Isn’t it important to race ahead so we can do alignment research?
We strongly recommend against this entire AI paradigm.
Current methods in AI present needlessly difficult challenges for alignment, for the reasons we’ve discussed in earlier chapters. We don’t see a reason in principle why humanity couldn’t build an aligned superintelligence, with a sufficiently strong understanding of what we were doing and a different array of formal tools. But the entire current approach to AI seems like a dead end from an alignment and robustness perspective, even if it’s perfectly good from a capabilities perspective.
We’re not advocating for the “good old-fashioned” AI that reigned from the 1950s to the 1990s. Those techniques were misguided and failed, for reasons that we consider fairly obvious. There are other options besides the extremely shallow attempts of the 1980s, and AIs that are grown with almost zero understanding of their internals.
There’s plenty of meaningful work that could be done now.

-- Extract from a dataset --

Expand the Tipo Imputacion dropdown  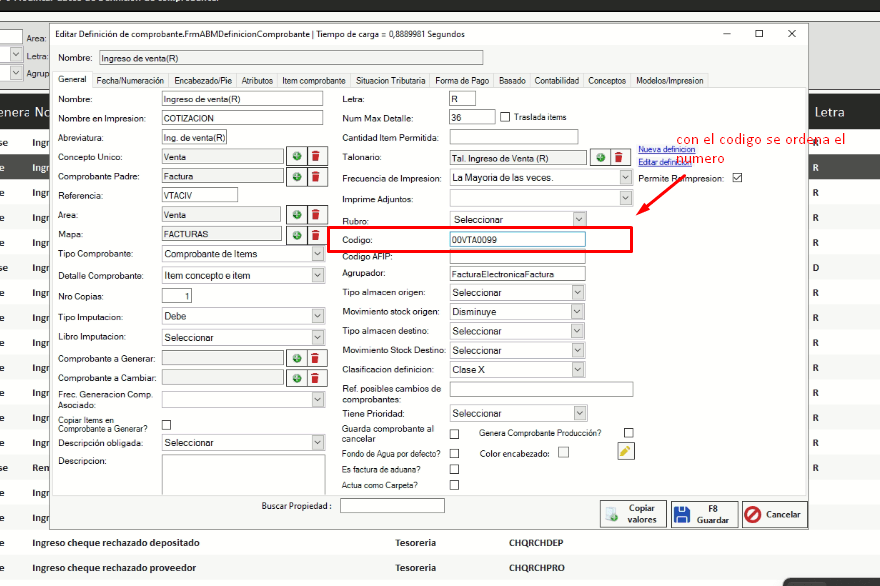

Sydney Bing gaslit and threatened users. We still don’t know exactly why; we still don’t know exactly what was going through its head. Likewise for cases where AIs (in the wild) are overly sycophantic, seem to actively try to drive people mad, reportedly cheat and try to hide it, or persistently and repeatedly declare themselves Hitler. Likewise for cases in controlled and extreme environments where AIs fake alignment, engage in blackmail, resist shutdown, or try to kill their operators.
We don’t know which of those cases are happening for reasons that should worry us, because nobody has been able to figure out what was going on inside the AIs, or exactly why any of these events occurred. Think of all that could be figured out about modern LLMs, and about how intelligence works more generally, by studying existing models until people could understand all of these warning signs!
“We can’t solve alignment without studying AIs” made somewhat more sense in 2015, when we heard this claim made by the people who needed an excuse to start AI companies in the face of the arguments that they would thereby be gambling with all of our lives. We argued against this claim at the time, saying that there was in fact plenty of research to do, and that we didn’t think the modern gradient-descent-based paradigm was a very hopeful one (vis-à-vis making a friendly superintelligence on purpose). But the argument makes much less sense, now, when there’s so much to study already that we don’t understand.
Any corporate executives who actually were making AI solely to make it possible to study the AI alignment problem in practice rather than just in theory: You did it! You succeeded. There is now enough information to occupy researchers for decades. We think that the costs of pushing forward an extremely dangerous paradigm probably weren’t worth it, but there sure is a lot to study now. You can stop pushing.
As for those who have kept pushing even past all the warning signs? The obvious inference is that they were never actually building AI just for the sake of solving alignment, no matter what they said to console fears back when they were justifying their reckless behavior in the 2010s.
Notes
[1] fairly obvious: Yudkowsky has been criticising the flaws in old designs since at least 2008.